* [Instructions for the task] Among the entries that follow, count the lines with the word "Collapse" and report the number by itself.

* [Data records]
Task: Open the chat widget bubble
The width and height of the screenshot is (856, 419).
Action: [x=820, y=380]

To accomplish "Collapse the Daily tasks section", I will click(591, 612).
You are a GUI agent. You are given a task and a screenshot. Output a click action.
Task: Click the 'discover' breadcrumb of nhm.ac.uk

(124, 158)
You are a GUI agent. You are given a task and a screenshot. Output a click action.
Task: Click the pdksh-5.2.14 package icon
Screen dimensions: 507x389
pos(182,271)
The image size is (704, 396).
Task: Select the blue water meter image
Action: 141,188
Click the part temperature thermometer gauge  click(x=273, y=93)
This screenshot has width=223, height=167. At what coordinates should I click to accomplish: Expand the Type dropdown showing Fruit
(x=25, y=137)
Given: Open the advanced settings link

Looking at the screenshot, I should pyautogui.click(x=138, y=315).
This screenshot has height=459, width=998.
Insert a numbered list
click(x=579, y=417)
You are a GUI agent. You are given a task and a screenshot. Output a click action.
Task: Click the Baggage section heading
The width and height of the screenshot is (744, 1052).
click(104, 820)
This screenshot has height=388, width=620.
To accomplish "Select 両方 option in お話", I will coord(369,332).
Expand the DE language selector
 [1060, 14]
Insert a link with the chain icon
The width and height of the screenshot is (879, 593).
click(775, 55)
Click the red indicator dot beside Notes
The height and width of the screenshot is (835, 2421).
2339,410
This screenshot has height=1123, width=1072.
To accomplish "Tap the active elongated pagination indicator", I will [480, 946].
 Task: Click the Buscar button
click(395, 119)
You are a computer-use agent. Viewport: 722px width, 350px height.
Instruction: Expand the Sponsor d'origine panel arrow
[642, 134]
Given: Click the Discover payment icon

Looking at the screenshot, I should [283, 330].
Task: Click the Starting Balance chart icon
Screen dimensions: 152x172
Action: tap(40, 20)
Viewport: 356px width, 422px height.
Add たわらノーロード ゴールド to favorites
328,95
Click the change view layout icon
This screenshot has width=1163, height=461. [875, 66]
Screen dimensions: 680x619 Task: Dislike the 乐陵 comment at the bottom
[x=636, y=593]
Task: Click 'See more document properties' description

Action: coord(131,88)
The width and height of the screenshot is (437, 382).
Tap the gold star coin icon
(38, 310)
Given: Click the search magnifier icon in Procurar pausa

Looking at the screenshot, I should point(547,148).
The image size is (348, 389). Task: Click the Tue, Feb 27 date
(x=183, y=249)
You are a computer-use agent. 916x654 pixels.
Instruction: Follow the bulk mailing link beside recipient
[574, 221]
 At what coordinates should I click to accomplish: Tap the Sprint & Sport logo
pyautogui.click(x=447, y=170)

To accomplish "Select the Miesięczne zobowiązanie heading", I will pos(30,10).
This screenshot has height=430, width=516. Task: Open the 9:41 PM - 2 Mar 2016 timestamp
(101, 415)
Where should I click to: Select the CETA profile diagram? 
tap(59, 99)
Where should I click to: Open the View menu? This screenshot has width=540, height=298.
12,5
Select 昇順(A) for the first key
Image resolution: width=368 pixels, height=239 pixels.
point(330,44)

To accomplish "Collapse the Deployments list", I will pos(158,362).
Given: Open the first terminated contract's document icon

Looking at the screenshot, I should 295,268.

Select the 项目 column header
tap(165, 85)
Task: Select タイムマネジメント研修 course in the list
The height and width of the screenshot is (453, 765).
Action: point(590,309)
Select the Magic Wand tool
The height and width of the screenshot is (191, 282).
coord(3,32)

* [Exercise output] 2